Yota AI Assist continuously analyzes your AWS, Azure, GCP, Snowflake, Datadog, Databricks, and other infrastructure costs providing insights and optimization recommendations for each manager based on their unique objectives and role, keeping it high level if you are the CFO and making it detailed if you are an engineer. A capability like this democratizes cloud cost data so that anyone can quickly get answers optimizing cloud computing operations at every level.

Generative AI Adoption Increases Cloud Costs and Platform Engineering Complexity

Generative AI adoption is driving steep increases in cloud computing costs while also increasing the complexity of enterprise engineering platforms.  IDC reported, shared cloud infrastructure costs increased 13.7% in Q2 2023 with a shift towards robust configurations geared towards more complex workloads and new AI initiatives. Digital business success now requires strategic management of both external cloud provider costs as well as internal consumption costs simultaneously. Yota AI Assist makes it possible for heads of engineering to manage both their cloud infrastructure and Total Platform Costs with an always-on intelligent agent.  Yotascale launched its Total Platform Cost solution earlier this year enabling customers to connect the cost of any infrastructure provider including Snowflake, DataDog, Databricks, Splunk, Jira, and many more.

Yota AI Assist can monitor platform utilization patterns and recommend adjustments to both cloud provider plans and internal use of platform engineering services. Heads of engineering can call up a list of users and instantly report on their Total Platform Costs at any moment, providing exact details on the COGS (Cost of Goods Sold) reporting for their company’s digital products. Developers can optimize applications against specific pricing plans from cloud providers. It can be set to monitor specific instances, applications, and even teams to provide alerts to humans and other applications.

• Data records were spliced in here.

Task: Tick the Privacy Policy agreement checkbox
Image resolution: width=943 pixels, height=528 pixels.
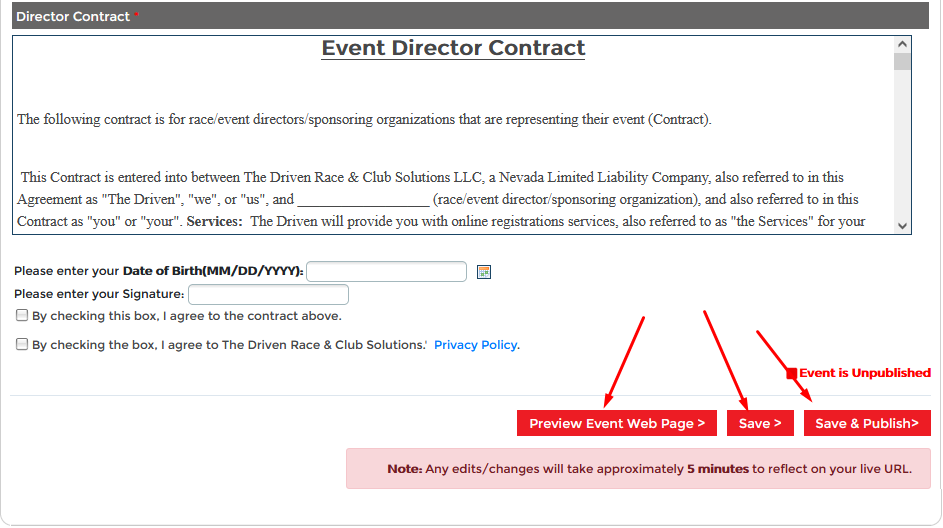Action: [x=22, y=345]
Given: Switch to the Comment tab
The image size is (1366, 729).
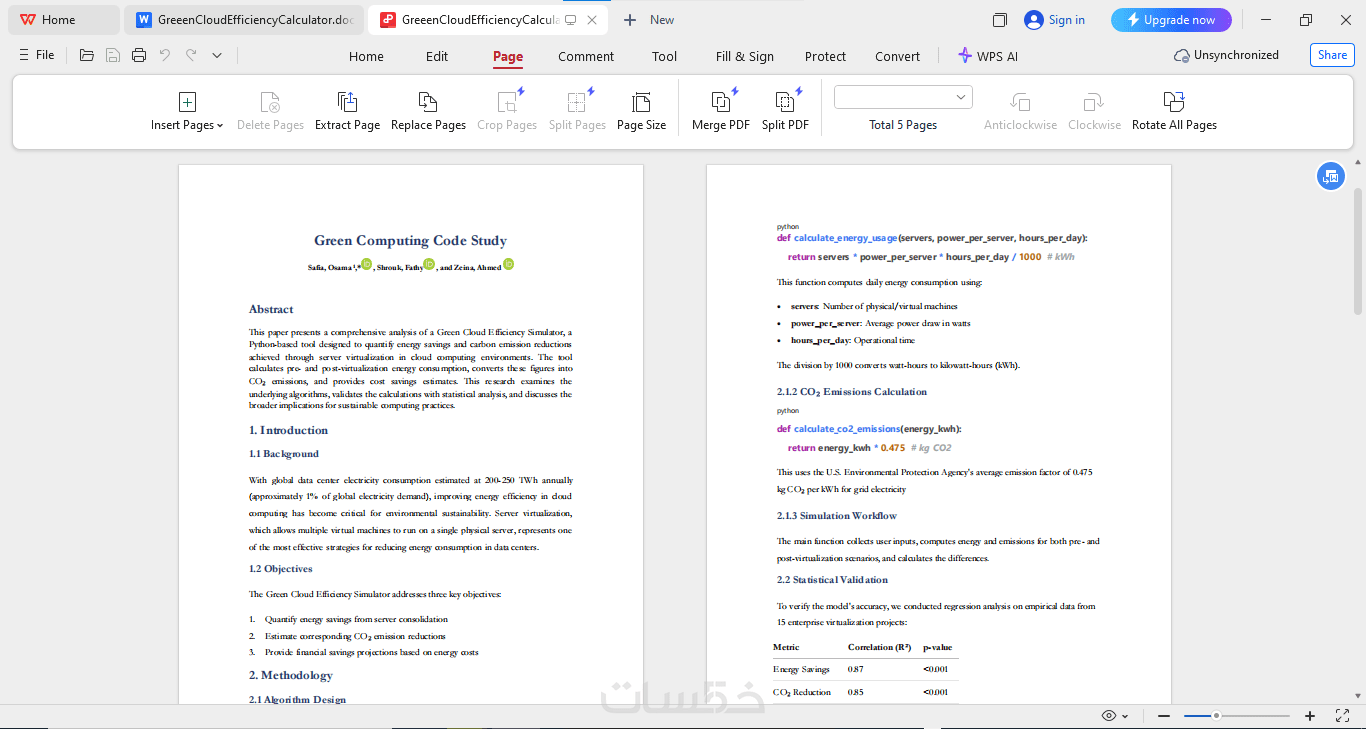Looking at the screenshot, I should point(586,56).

Ensuring Peak Transparency with Cloud & Infrastructure Providers

“This is really good because you don’t need to click click click, just ask a question. Being able to ask about the differences between one shard vs another will be a game changer for us. This is the most common question I’m getting from my executive team. They don’t care about fancy visualizations, they want to receive straightforward answers,” continued Patryk Sroka at Clickup. “It’s a game changer because it’s difficult to understand cloud billing structure, how it’s working. Now you can ask whatever you want.”

“Our goal was to supercharge FinOps and Platform Engineering teams alike with cloud spend intelligence,” commented Asim Razzaq, CEO of Yotascale, “so they never again experience the anxiety of feeling like costs are out of control, with no path to bring them down. You don’t need an army of people to triage this information, shuffle spreadsheets, or fumble with complicated dashboards anymore. Access to this infinitely scalable solution lets companies up-level their teams to focus on bigger things and save money in other places. With direct access to Yota AI Assist, Total Platform Cost data and FinOps are fully engaged, decision-makers can get the information they need when they want it and how they want it.”